P. C. The Honble Supreme Court has emphaticallv laid down the correct law in this regard in the case of Smt. Nagawa v. Veeranna Shivalingappa, AIR 1976 SC 1947 : (1976 Cri LJ 1553) in the following words :". . . . . . . That at the stage of issuing process, the Magistrate is mainly concerned with the allegations made in the complaint or the evidence led insupport of the same and he has only to be prima facie satisfied whether there are sufficient grounds for proceeding against the accused. It is not the province of the Magistrate to enter in to detailed discussion of the merits or demerits of the case nor can, the High Court go into this matter in its revisional jurisdiction.
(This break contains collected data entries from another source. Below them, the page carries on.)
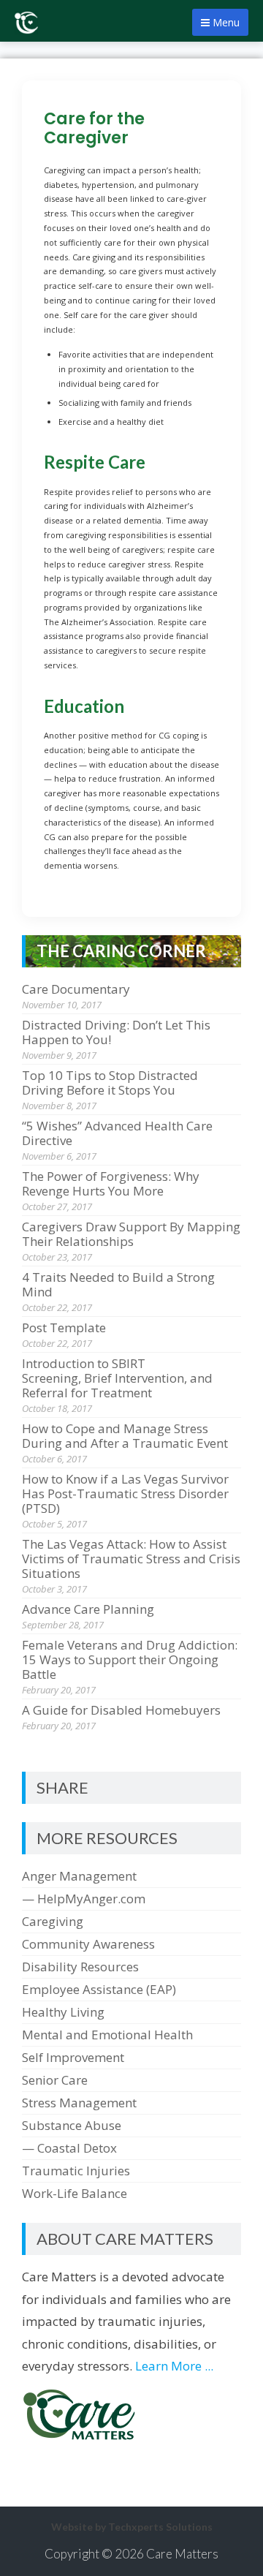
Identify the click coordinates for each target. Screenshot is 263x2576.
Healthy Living (63, 2011)
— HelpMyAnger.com (83, 1898)
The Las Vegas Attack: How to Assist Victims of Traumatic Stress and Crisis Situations (131, 1559)
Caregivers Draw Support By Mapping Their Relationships (131, 1234)
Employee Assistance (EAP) (99, 1989)
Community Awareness (88, 1943)
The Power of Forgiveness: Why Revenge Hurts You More (110, 1183)
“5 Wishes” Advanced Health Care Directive (117, 1133)
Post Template (64, 1327)
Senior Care (55, 2079)
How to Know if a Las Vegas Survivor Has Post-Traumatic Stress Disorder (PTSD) (125, 1493)
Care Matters (182, 2553)
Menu (225, 22)
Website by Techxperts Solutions (132, 2526)
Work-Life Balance (74, 2193)
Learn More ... (174, 2365)
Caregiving (52, 1921)
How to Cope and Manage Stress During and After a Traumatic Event (125, 1435)
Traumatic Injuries (76, 2170)
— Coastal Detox (69, 2147)
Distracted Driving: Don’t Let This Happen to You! (116, 1032)
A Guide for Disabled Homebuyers (121, 1709)
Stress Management (79, 2102)
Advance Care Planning (88, 1609)
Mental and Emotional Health (107, 2034)
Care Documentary (76, 989)
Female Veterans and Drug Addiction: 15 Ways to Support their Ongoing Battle (129, 1659)
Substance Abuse (71, 2125)
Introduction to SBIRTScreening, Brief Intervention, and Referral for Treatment (117, 1378)
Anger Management (79, 1875)
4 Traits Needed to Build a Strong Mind (118, 1284)
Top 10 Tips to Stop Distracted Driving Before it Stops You (110, 1082)
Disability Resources (80, 1966)
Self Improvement (73, 2057)
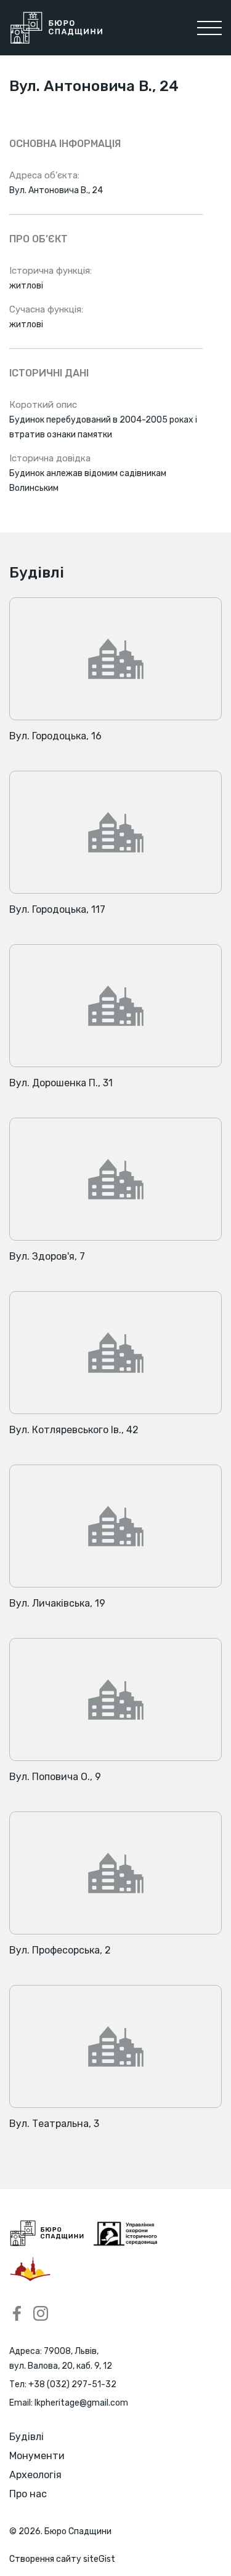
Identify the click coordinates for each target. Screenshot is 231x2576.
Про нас (28, 2494)
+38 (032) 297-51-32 (72, 2384)
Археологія (35, 2475)
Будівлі (26, 2437)
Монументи (37, 2456)
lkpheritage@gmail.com (81, 2403)
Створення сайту (62, 2559)
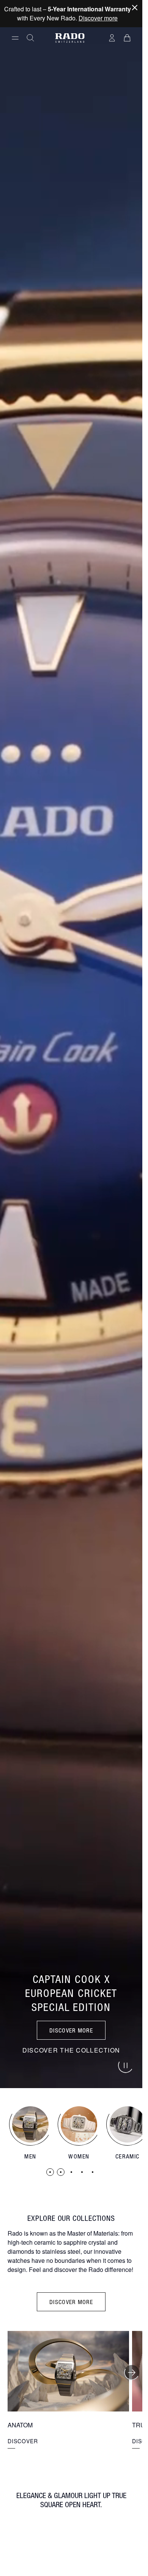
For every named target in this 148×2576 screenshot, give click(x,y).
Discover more (98, 18)
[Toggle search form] (30, 38)
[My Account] (112, 38)
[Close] (134, 7)
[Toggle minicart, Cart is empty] (127, 38)
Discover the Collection (71, 2050)
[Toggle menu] (15, 38)
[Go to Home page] (70, 38)
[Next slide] (131, 2372)
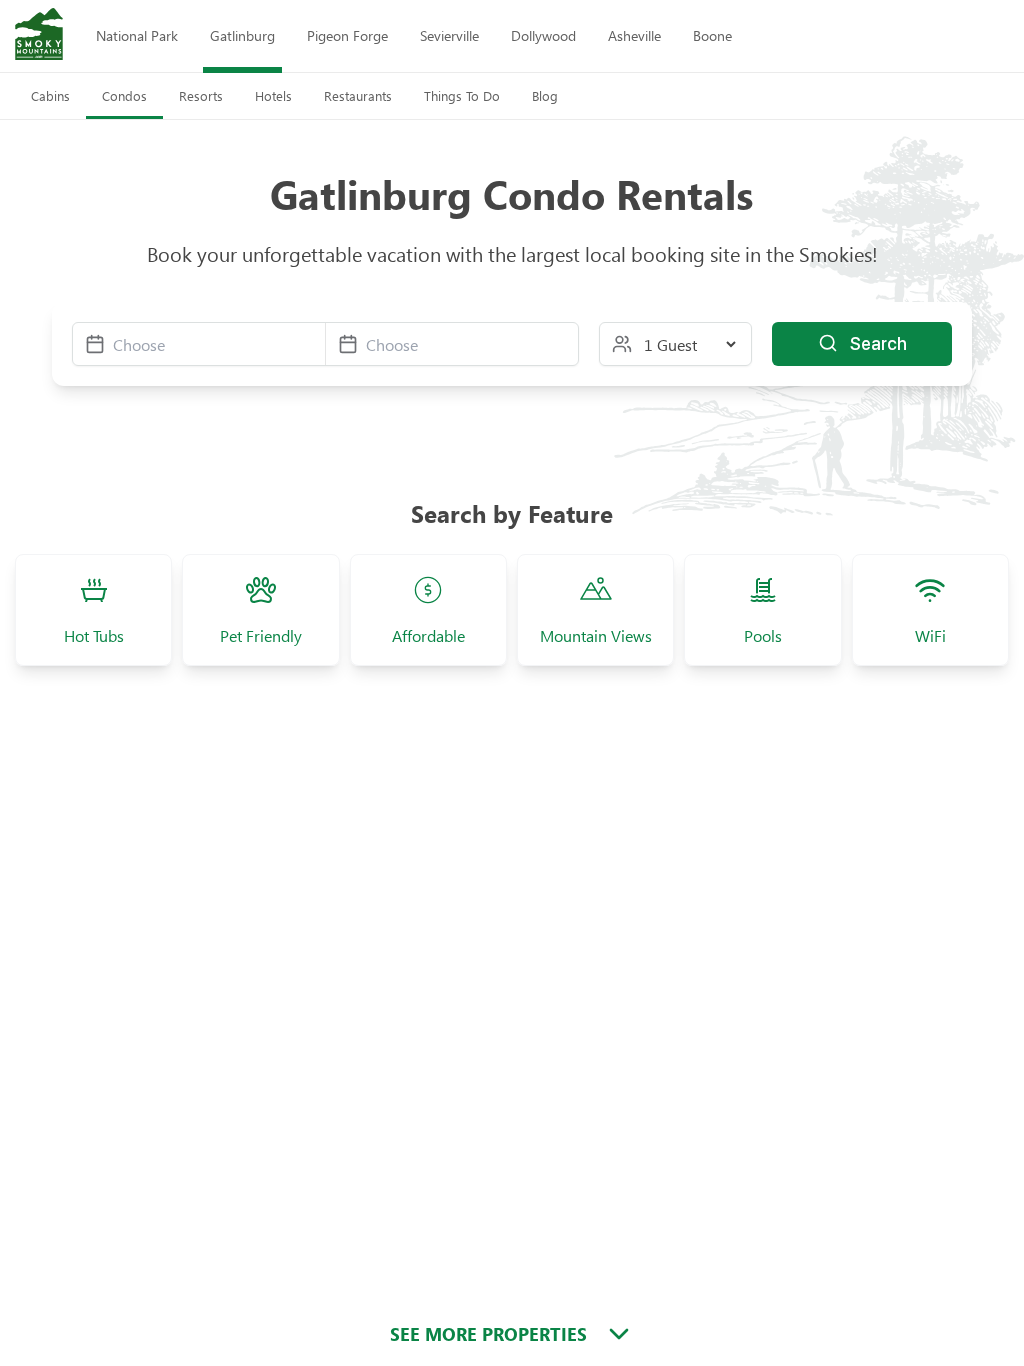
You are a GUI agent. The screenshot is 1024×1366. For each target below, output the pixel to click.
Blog (545, 95)
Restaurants (358, 95)
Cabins (50, 95)
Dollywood (543, 35)
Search (878, 343)
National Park (137, 35)
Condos (124, 95)
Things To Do (462, 95)
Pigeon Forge (347, 35)
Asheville (634, 35)
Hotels (273, 95)
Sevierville (449, 35)
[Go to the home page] (39, 36)
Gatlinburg (242, 35)
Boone (712, 35)
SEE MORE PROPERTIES (488, 1334)
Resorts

The scope of the enquiry u/s. 302 is extremely limited. It is true that in coming to a decision as to whether process should be issued, the Magistrate can take into consideration inherent improbabilities appearing on the face of the complaint or in the evidence led by the complainant, but there appears to be a very thin line of demarcation between a probability of conviction of the accused and establishment of prima facie case against him. Once the Magistrate has exercised his discretion it is not for the High Court or even to the Supreme Court, to substitute its own discretion for that of the Magistrate to examine the case on merits with a view to find out whether or not the allegations in the complaint, if proved, would ultimately end in conviction of the accused. These considerations are totally foreign to the scope and ambit of an inquiry u/s. 202 which culminates into an order u/ S. 204. . . . . . . " ( 6 ) THIS Court cannot therefore make its own assesment on the basis of the material produced by the revisionists against the impugned order of their summoning u/s. 204, Cr. P. C. and cannot substitute its finding of the finding recorded by the learned Magistrate in exercise of his judicial discretion vested in him u/ S. 204, Cr. P. C. The contention raised by the learned counsel for the revisionists is therefore rejected. ( 7 ) THERE is no merit in this revision and the impugned order is perfectly legal and proper. Therefore the revision is hereby dismissed at the admission stage. Revision dismissed.